#TIFF2016 announcement came with a few surprises

This mornings TIFF announcement came with a few neat surprises, but there were no key fall films from the likes of Ang Lee, Clint Eastwood, Terrence Malick,  Denzel Washington, and Martin Scorsese to be found. That was only the initial slate, a second slate will be announced later this month. These are the five surprises that happened with this morning's announcement:

Christopher Guest's "Mascots"
Who knew this one was brewing. Any film by Gueat is worthy of a watch. His best, A Mighty Wind, was released more than 13 years ago. I very much welcome a comedy to the fest lineup. Most of the titles are dire and dark, but a Guest movie usually celebrates the hidden joys of life. Will probably be key to try and fit this in my itinerary.

Rob Reiner's "LBJ"
Not too many people paid attention to even this movie's existence. With every Reiner film getting released I cross my fingers it'll be the start of a comeback. I mean this is the guy who gave us The Princess Bride, This Is Spinal Tap, Stand By Me, When Harry Met Sally and A Few Good Men, all considered classics today. He's been on the downwards since the mid-90s, but consider me interested in LBJ. He was a tremendously important president and it's nice to see s biopic happening.

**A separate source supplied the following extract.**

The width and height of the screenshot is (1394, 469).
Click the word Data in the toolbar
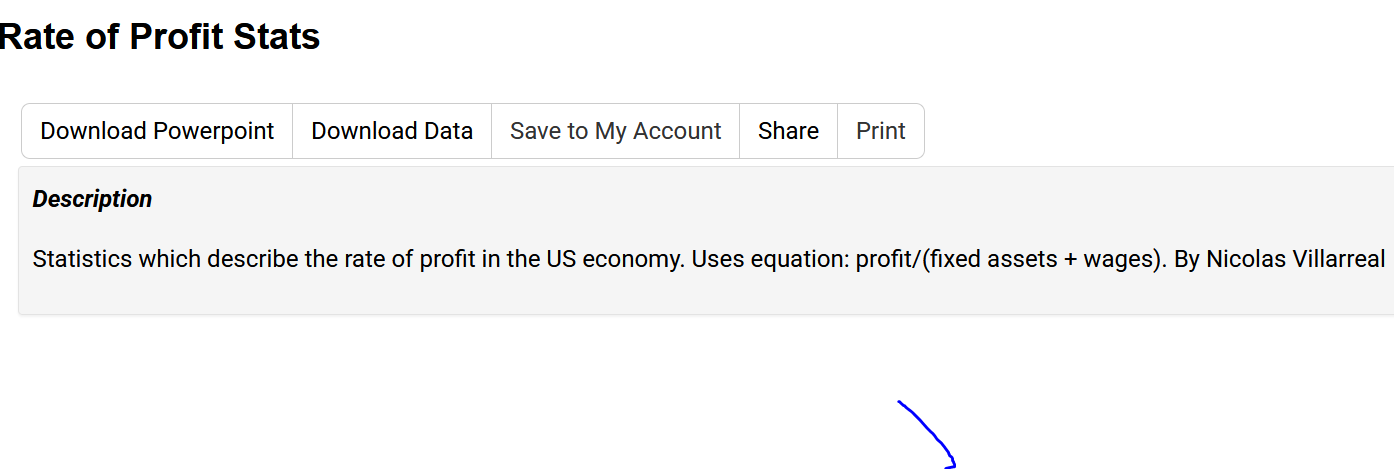(448, 131)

Jonathan Demme's "JT + The Tennessee Kids"
Yes, it's a documentary. But, it's Demme. As good as those Neil Young docs have been its about time Demme uses his incredible talent at filming concert footage towards another artist. Because that artist is the highly talented Justin Timberlake the urge is irresistible to find out how the finished product will look like.

Jim Sheridan's "The Secret Scripture"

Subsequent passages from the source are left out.